Monday, 13 March 2023

Tuesday 24th January 2023, 5:15-6:30pm
Hovenden Room, All Souls College 


Joanna Beaufoy (University of Copenhagen): ‘Doing things with light: the soirée as a luxotope (1841-1913)’  


Both the soirée as an ‘espace de temps compris entre le déclin du jour et le moment où l'on se couche’ and the soirée as a ‘spectacle, fête, réunion qui a lieu le soir, en général après dîner’ (Larousse) depend on the possibilities of seeing during and after the setting of the sun. The semantics of soirée are therefore intimately connected to the development of lighting technologies, and the mass lighting of Paris, beginning in 1841, introduced a new luminous era for the city, generating spaces for the soirée that took form in literature. This paper will first remind the audience of scenes in Proust, Zola, and Maupassant where the authors produce the soirée with light, such as by blurring distinctions like indoor and outdoor, public and private, producing certain tones and colours through different lighting technologies, playing with time, and interiorising light as part of style indirect libre.  

The paper will then propose a new theoretical approach: building on Bakhtin’s notion of ‘chronotope’ (1978), part of a ‘geographical turn’ (Moretti, 2000), the paper proposes a ‘luxotope’. A chronotope is a meeting of time and space which is repeated across literature, for example, a village, or a castle. In the ‘luxotope’, there is a space-time assemblage that is æstheticised by light, for example, a soirée in this period of Parisian history. By identifying the soirée of this period as a ‘luxotope’, the paper argues that the development of the soirée by way of artificial lighting in this period afforded new narrative possibilities in literature and invites discussion of other ‘luxotopes’. 


Arthur Houplain (Université Rennes 2 / Université de Bâle): « Le “demi-jour”, l’Allemagne et le fantastique. À propos d’une remarque de Gautier sur Hoffmann » / ‘“Half-light”, Germany, and the fantastic. About a remark on Hoffmann by Gautier’ 
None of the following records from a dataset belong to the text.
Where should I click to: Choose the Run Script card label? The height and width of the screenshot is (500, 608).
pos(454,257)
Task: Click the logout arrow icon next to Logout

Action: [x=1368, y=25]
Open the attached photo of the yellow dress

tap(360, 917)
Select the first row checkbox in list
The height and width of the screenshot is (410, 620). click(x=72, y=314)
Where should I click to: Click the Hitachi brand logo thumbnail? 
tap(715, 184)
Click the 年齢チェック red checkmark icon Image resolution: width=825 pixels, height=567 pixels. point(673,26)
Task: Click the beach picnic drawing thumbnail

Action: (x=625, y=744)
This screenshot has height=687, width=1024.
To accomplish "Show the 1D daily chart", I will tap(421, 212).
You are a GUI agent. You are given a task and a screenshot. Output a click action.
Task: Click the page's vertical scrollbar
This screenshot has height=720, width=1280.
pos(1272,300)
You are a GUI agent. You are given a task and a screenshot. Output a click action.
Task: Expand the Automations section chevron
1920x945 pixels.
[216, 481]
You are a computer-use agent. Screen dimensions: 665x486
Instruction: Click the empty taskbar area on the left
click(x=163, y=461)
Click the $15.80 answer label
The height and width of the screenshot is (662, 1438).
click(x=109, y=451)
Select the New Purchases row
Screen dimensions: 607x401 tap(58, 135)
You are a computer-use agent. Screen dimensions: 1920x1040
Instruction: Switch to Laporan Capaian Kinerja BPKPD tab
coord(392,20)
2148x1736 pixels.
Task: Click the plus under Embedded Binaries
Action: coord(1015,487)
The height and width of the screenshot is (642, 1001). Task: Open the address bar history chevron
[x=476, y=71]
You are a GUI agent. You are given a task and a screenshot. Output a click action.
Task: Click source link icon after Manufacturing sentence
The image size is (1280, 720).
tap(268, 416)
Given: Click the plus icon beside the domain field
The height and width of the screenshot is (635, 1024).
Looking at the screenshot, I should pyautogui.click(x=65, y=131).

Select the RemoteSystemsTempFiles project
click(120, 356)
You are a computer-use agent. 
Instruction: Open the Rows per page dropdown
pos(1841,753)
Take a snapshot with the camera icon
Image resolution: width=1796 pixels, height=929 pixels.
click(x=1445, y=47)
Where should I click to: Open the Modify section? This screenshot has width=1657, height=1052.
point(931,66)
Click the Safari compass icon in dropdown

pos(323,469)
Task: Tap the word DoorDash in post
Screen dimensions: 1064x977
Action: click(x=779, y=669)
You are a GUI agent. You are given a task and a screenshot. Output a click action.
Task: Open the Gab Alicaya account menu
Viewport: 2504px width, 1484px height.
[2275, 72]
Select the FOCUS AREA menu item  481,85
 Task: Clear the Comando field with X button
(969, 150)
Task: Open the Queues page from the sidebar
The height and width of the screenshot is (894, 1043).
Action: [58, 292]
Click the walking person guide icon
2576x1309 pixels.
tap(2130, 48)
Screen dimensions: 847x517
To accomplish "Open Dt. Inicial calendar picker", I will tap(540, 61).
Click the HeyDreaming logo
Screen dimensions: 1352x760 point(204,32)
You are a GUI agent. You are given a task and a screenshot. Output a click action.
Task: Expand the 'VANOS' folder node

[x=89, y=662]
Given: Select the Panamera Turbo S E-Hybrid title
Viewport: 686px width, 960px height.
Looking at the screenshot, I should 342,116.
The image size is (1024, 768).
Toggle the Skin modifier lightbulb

Streetlamps, Voltaire, the French language, and the press – what do these things have in common? Gautier’s answer is: light. And it is specifically the French taste for light that he deems responsible for the absence of an authentic fantastic movement in France in an article related to Hoffmann published in the Chronique de Paris of 14 August 1836. The paper aims to show that the elements incriminated by Gautier have a true consistency from the perspective of the romantic and fantastic canons. In so doing, the presentation intends to bring out the importance of light as an aesthetic criterion, with particular emphasis on the role of lamps. Far from being a purely practical issue linked to the management of lighting, artificial light also raises debates implying artistic reflections, and involves a set of problems intertwining ideology, judgement taste, art, and literature.